Sebastien Haller is Frankfurt's top scorer with eight this season. But even though he hasn't scored in six straight games, Frankurt have still managed to win four of those matches.
Teams who can get goal contributions from a number of different sources tend to be more consistent — consider Cologne's collapse after they parted ways with striker Anthony Modeste.
Patience pays off
For a team that defends so hectically, their passing play is both judicious and yet direct when an opportunity arises. They are 13th in the Bundesliga in passes per game this season and yet are sixth in assists, which shows how effective their passing can be. Marius Wolf is perhaps the best example of that as he leads the team with six assists this season.

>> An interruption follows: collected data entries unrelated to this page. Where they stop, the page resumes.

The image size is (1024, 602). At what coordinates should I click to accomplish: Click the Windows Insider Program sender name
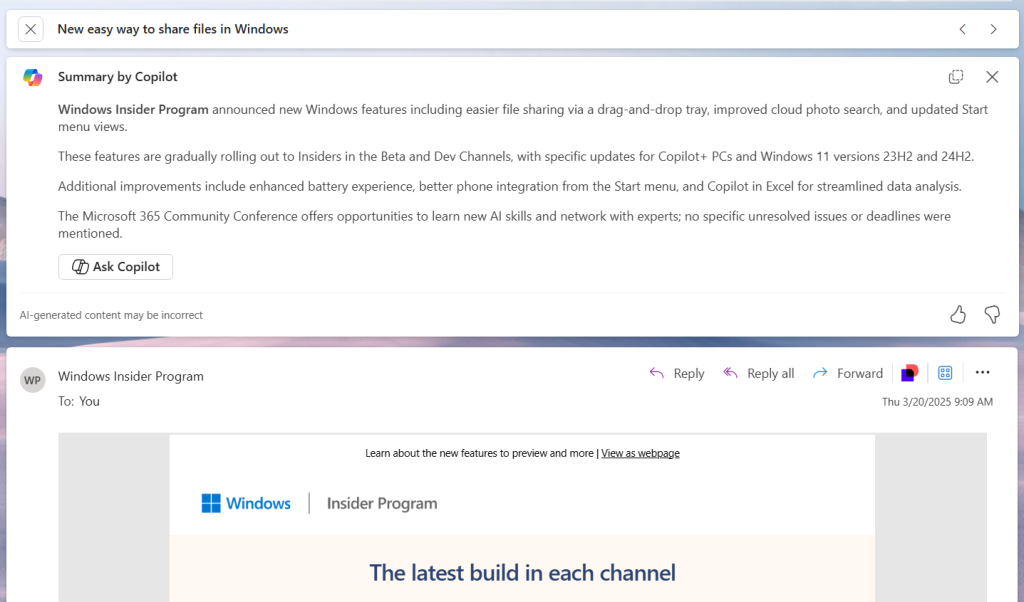point(131,376)
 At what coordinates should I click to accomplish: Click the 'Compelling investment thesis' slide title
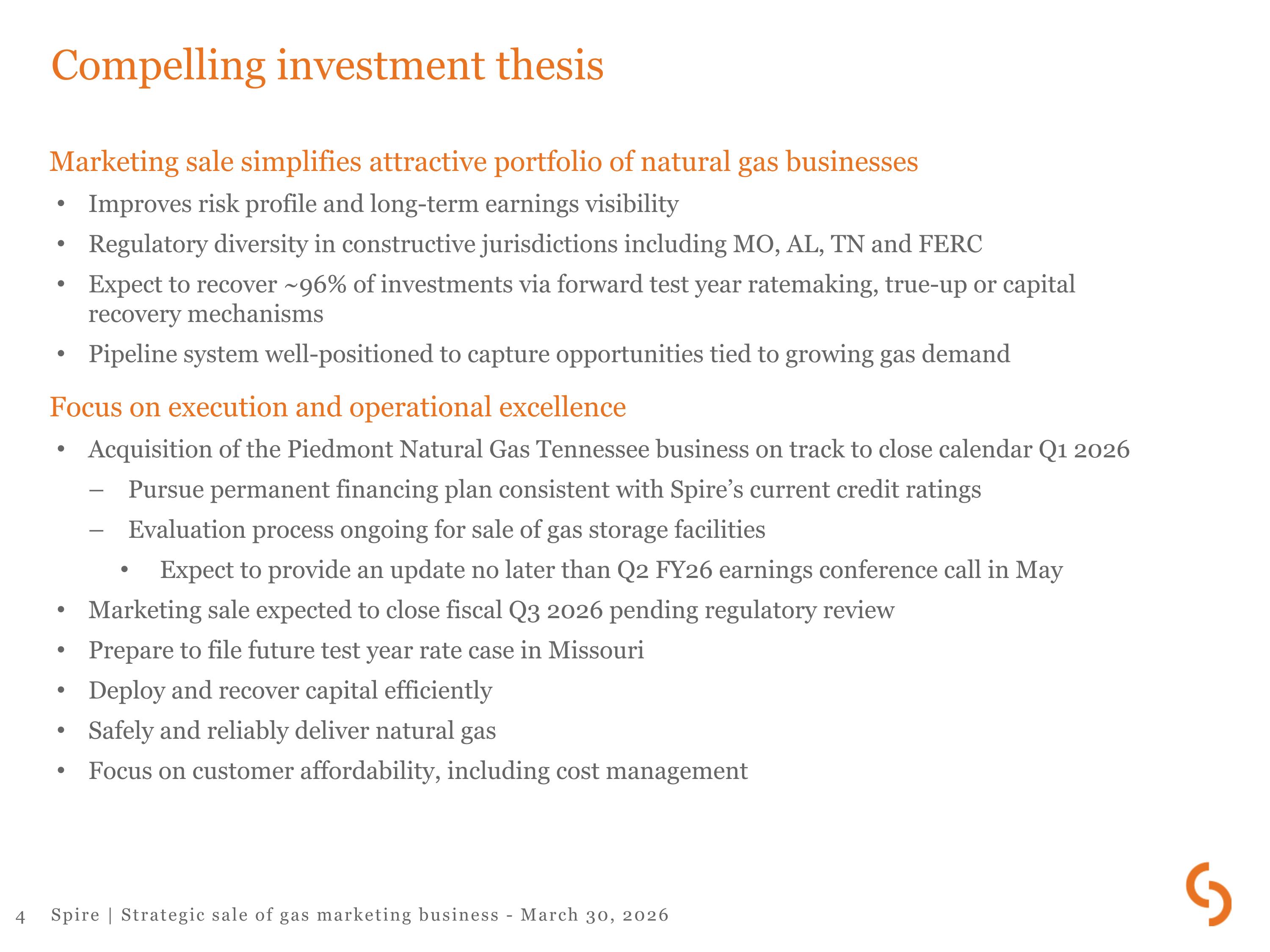pyautogui.click(x=327, y=66)
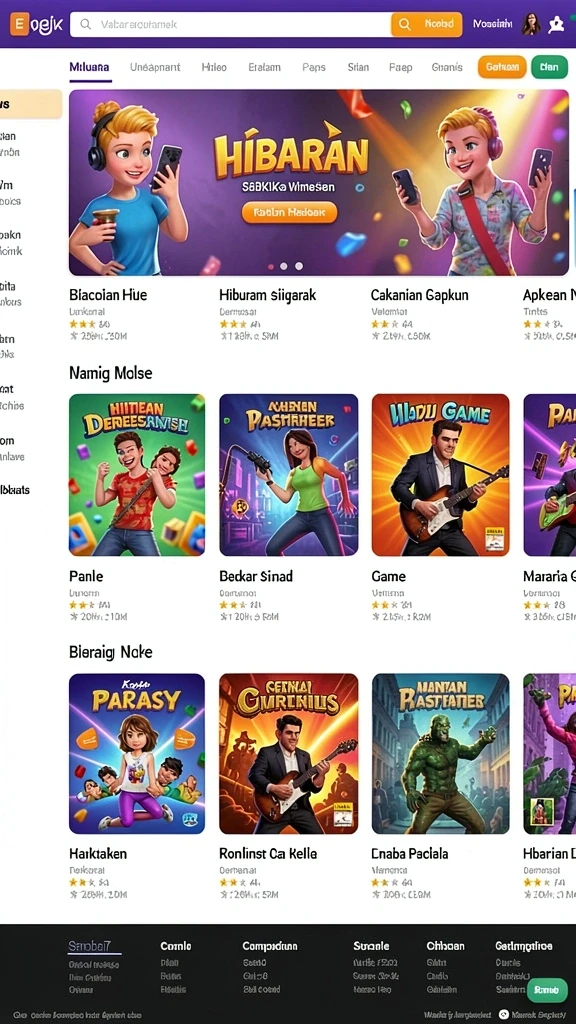576x1024 pixels.
Task: Open the Grarnis tab
Action: click(447, 67)
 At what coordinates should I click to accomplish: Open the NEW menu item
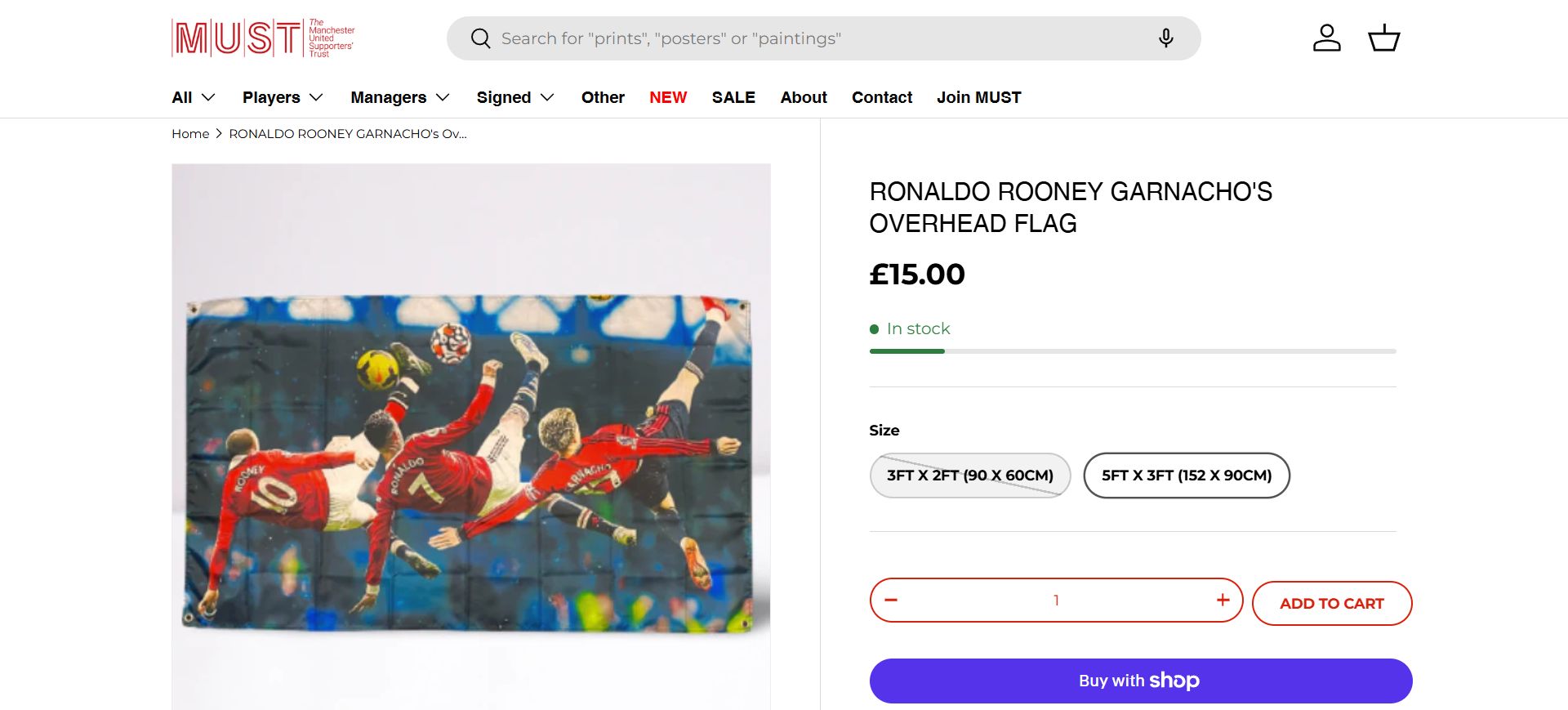coord(667,97)
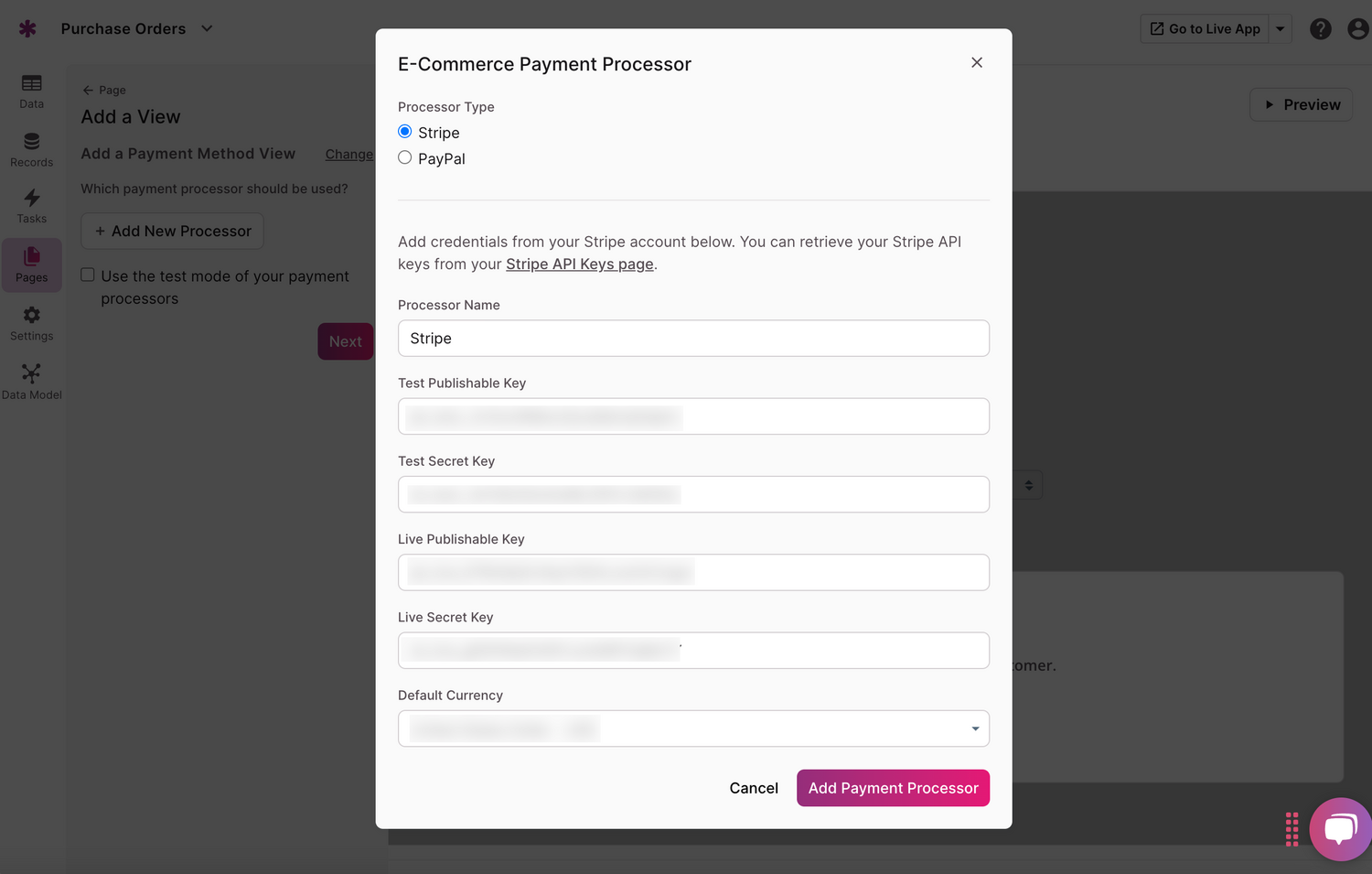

But patience doesn't apply to just passing, but also waiting for individual opportunities. Players like defender Danny Da Costa and forward Luka Jovic had to wait for their chances to play, but both pounced on chances when they came their way. Da Costa, who's started Frankfurt's last four, scored the only goal of the game on Saturday against Hannover. Jovic has started just four league games this season, but has scored four times for Frankfurt, twice as a substitute.
If Frankfurt can maintain their consistency — especially as the bigger fish around them continue to flounder — then European football is a real possibility.